Big global crops are pushing wheat prices down, with ex-farm values losing about £2.50/t in the week to Wednesday (31 August).
This, combined with a slightly stronger sterling value, put spot ex-farm feed wheat values anywhere between £113/t and £122/t, a drop of £5-£10/t off the top of the market seen in mid-August.
However ex-farm sales were slow, with growers resisting the lower prices and the trade not desperate for supply, said Openfield wheat and barley trader Alec Tindal.
Many who needed to sell had taken advantage of the better prices a couple of weeks ago, he said.
The main factors behind the price fall are rising production forecasts for wheat crops in important producer countries:
- Russia – latest harvest estimate is for a 73m-tonne crop compared with 61.8m tonnes last year
- Australia may harvest its second-largest wheat crop ever in 2016 – most recent estimate is 27.8m tonnes (24.2m tonnes in 2015)
- Canada’s crop, at 30.5m tonnes, looks like being about 10% larger than last year’s
- US wheat prices have dipped to a 10-year low on expectation of a big wheat crop and there is added pressure from what looks to be a huge US maize crop.
The International Grains Council recently raised its world cereals production forecast to a record high of 743m tonnes, while corn production is estimated at 1,030m tonnes.
Last week also saw publication by Defra of a record end-of-season UK cereal stock figure.
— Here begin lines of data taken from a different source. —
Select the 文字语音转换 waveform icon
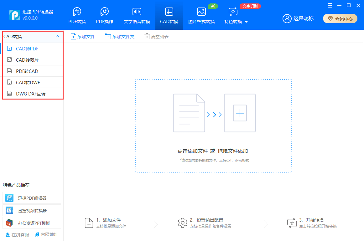The height and width of the screenshot is (241, 364). [x=137, y=12]
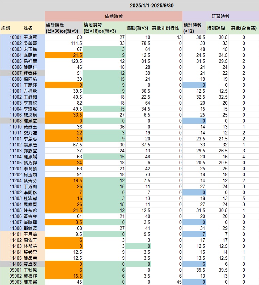Click the 協勤(新<3) column header
259x285 pixels.
coord(137,28)
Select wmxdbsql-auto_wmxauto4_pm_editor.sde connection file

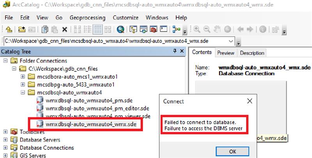(98, 108)
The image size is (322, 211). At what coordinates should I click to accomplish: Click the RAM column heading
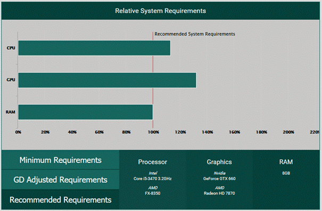286,162
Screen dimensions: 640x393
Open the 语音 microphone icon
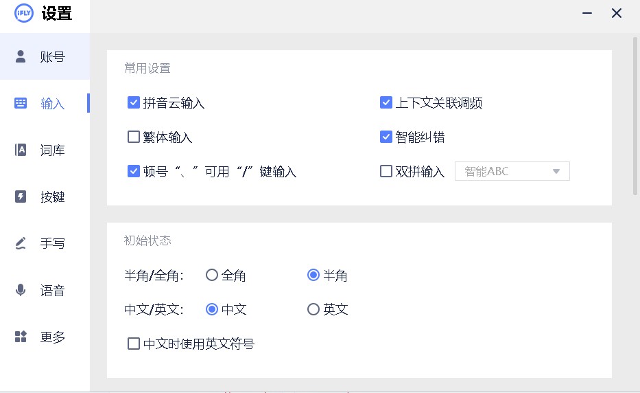coord(21,290)
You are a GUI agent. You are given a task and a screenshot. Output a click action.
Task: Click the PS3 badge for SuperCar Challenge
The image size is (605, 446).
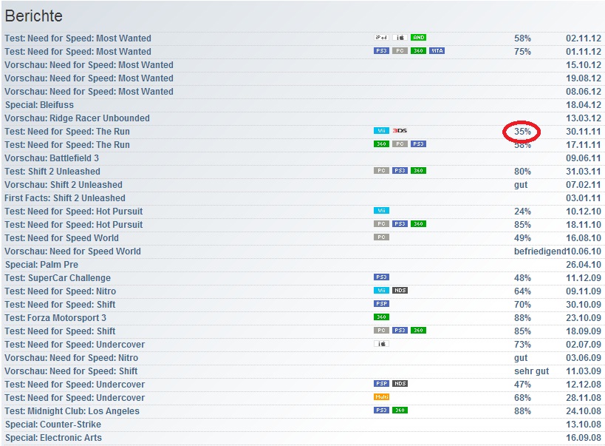pos(381,277)
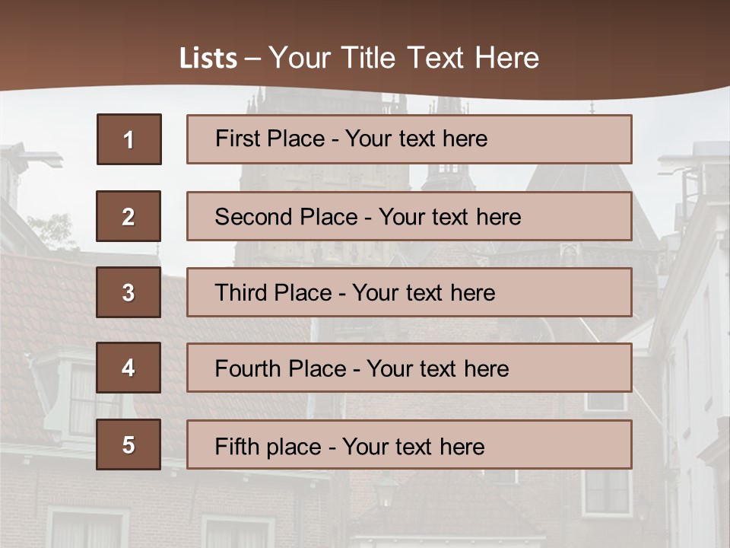Select the number 1 box
This screenshot has width=730, height=548.
click(x=129, y=139)
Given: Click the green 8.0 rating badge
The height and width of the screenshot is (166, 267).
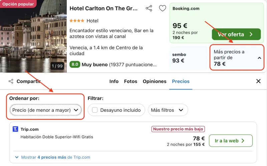Looking at the screenshot, I should [75, 64].
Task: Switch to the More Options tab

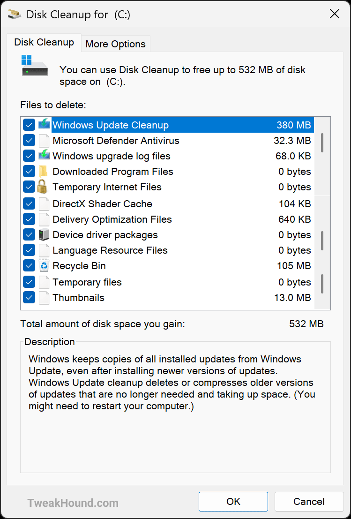Action: point(115,44)
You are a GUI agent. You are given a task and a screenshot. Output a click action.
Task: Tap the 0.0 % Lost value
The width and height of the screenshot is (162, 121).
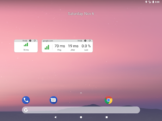(86, 46)
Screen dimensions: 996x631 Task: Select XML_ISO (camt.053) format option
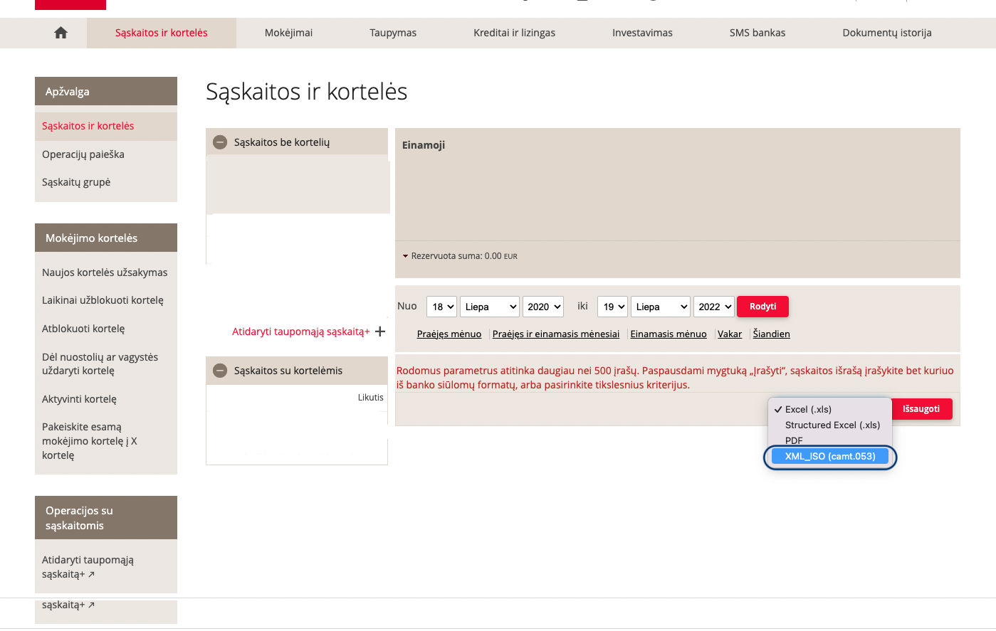[x=829, y=457]
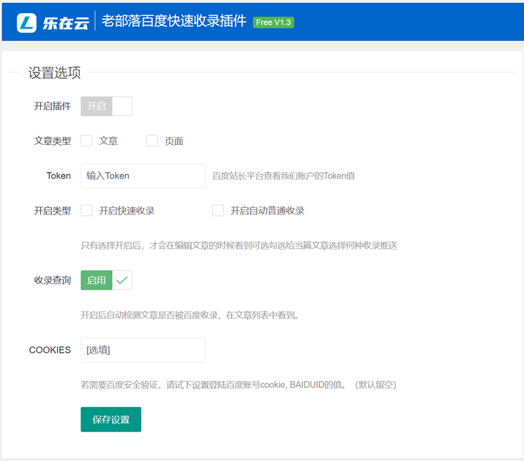This screenshot has width=524, height=461.
Task: Select the 设置选项 section heading
Action: tap(55, 72)
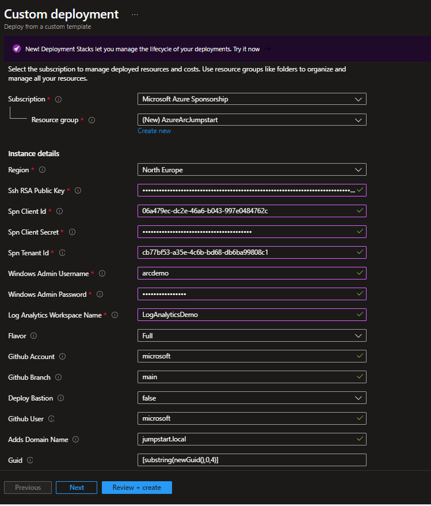431x506 pixels.
Task: Open the Region dropdown showing North Europe
Action: click(x=251, y=170)
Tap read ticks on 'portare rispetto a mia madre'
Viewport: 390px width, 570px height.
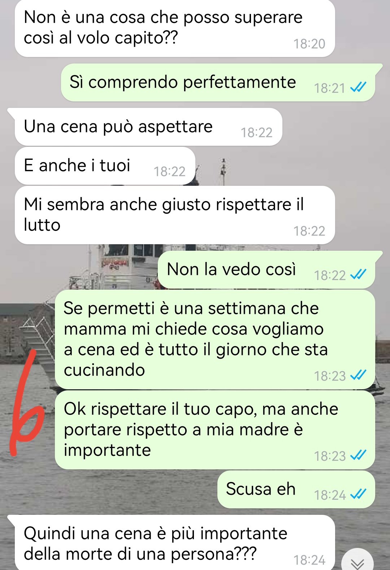click(x=359, y=456)
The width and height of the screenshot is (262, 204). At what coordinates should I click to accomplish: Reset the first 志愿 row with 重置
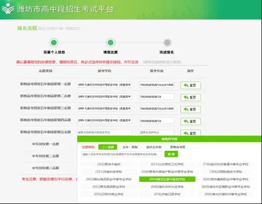190,85
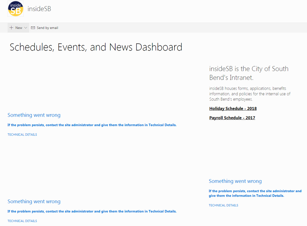Click the Schedules, Events, and News Dashboard title
This screenshot has width=307, height=226.
(x=96, y=47)
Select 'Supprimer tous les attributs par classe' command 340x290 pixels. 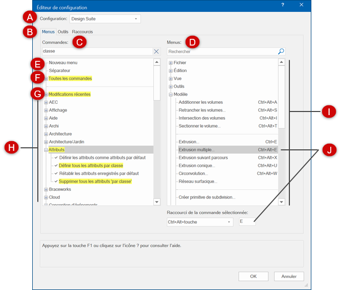[95, 182]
At 2.7m tonnes, the UK’s wheat stocks at 23 June were up by 34% year on year to the highest on record since 2007.
At 770,000t, UK barley stocks were 2.2% lower at the end of 2015-16 than the previous year, in line with what was expected, after a rise in the use of barley for feed and strong exports of almost 2m tonnes.
Wheat quality concerns in Germany have risen and Russian yields and quality have also been affected by rain.
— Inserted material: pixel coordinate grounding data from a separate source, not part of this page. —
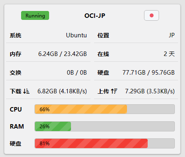Click the swap value 0B / 0B
This screenshot has height=157, width=185.
pos(77,73)
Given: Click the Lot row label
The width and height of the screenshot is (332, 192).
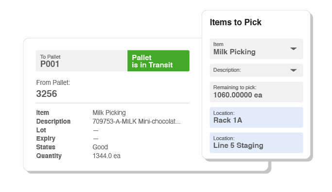Looking at the screenshot, I should tap(41, 130).
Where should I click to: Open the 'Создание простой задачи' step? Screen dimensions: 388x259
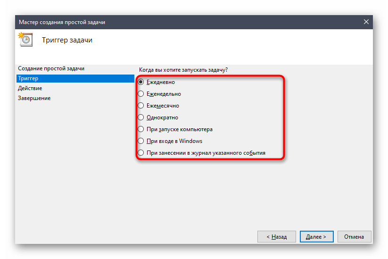click(51, 69)
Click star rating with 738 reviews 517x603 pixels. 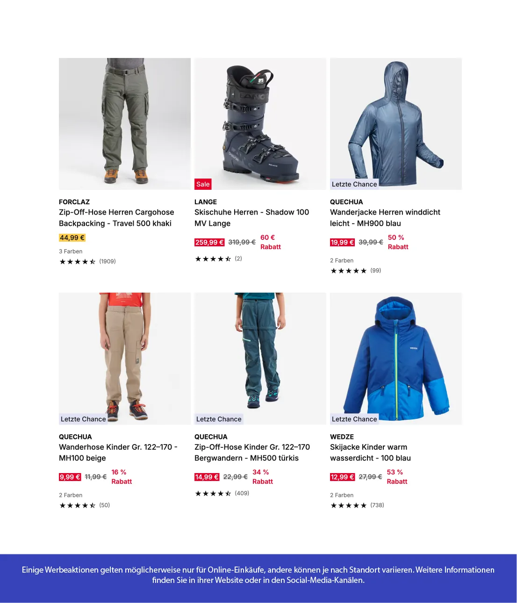coord(357,505)
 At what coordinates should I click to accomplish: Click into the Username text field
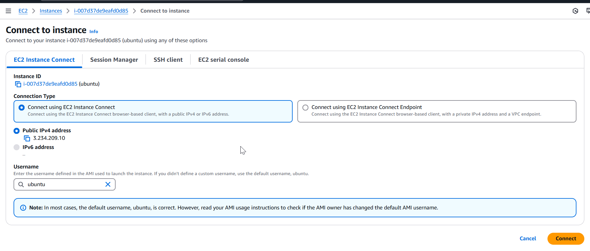pos(65,185)
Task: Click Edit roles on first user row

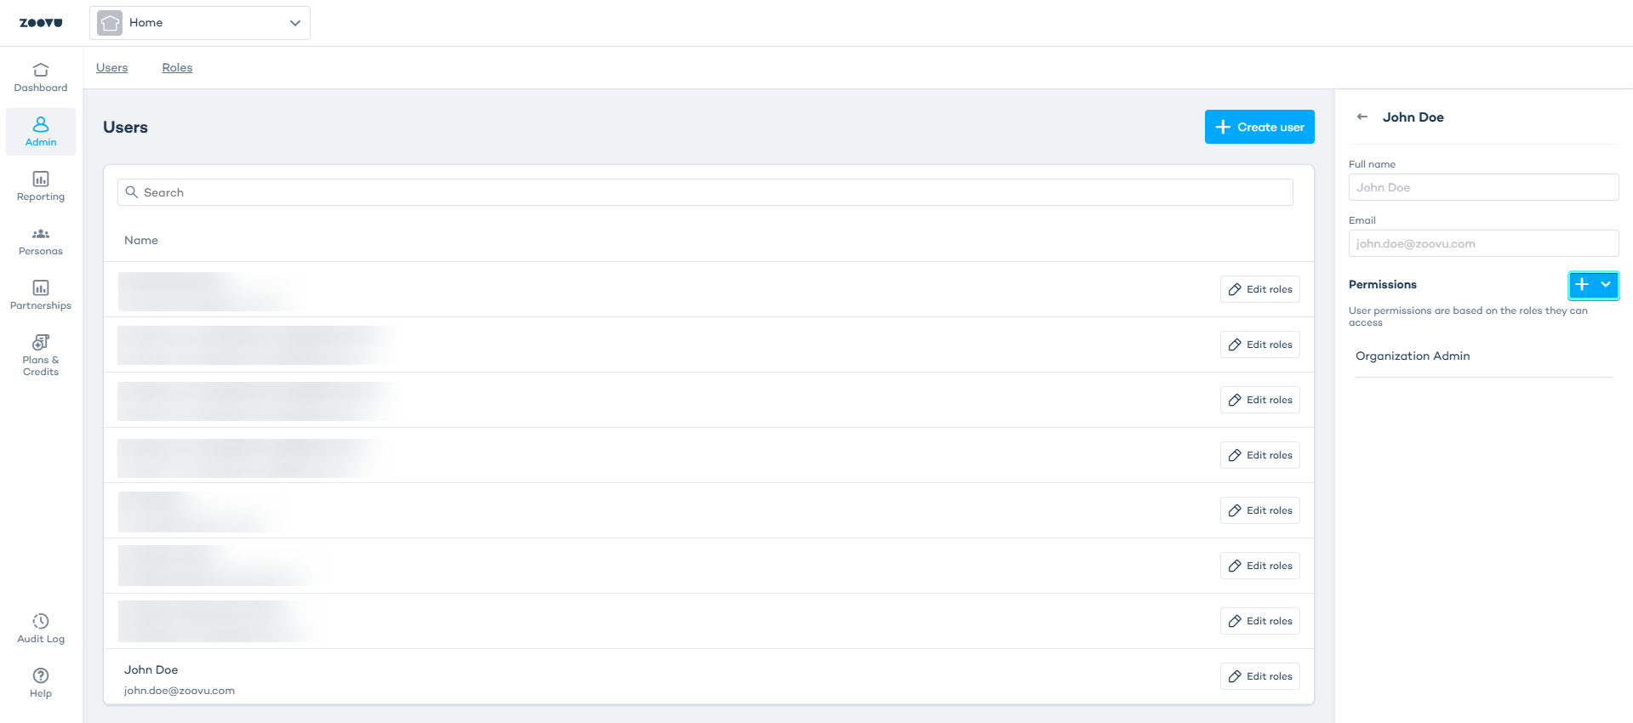Action: click(x=1259, y=289)
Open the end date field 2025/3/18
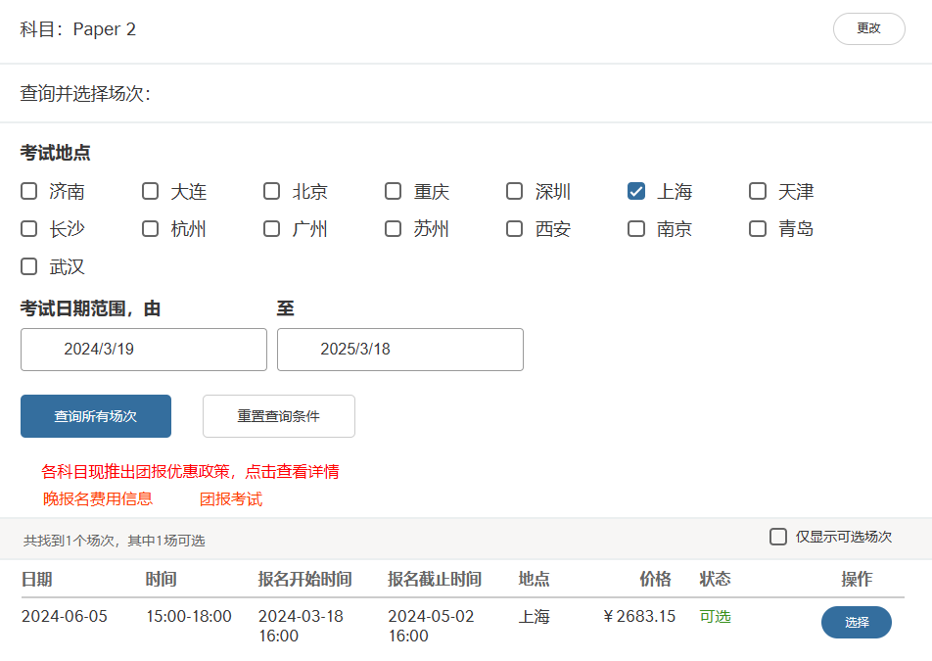 (x=399, y=350)
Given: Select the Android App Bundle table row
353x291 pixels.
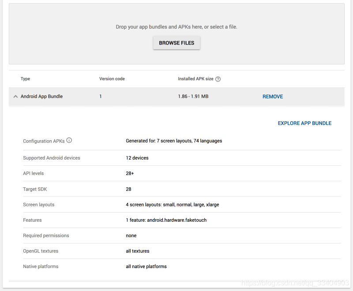Looking at the screenshot, I should click(x=132, y=96).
While Russia continues to win export business, EU exports have also started well, topping 4m tonnes by the end of last week.
Full-spec breadmaking milling premiums averaged £13.20/t across the UK this week, reflecting a good supply of quality wheat.
Quality problems in continental European countries such as Germany and France could mean better milling wheat export prospects for UK grain. Export demand is likely to be for lower-grade milling wheats, mainly for biscuit use.
So far, such export demand had been limited, said traders. Typical premiums for Group 3 wheats with 10.5% protein, 74kg/hl and 225 Hagberg were £4-£5/t over feed values.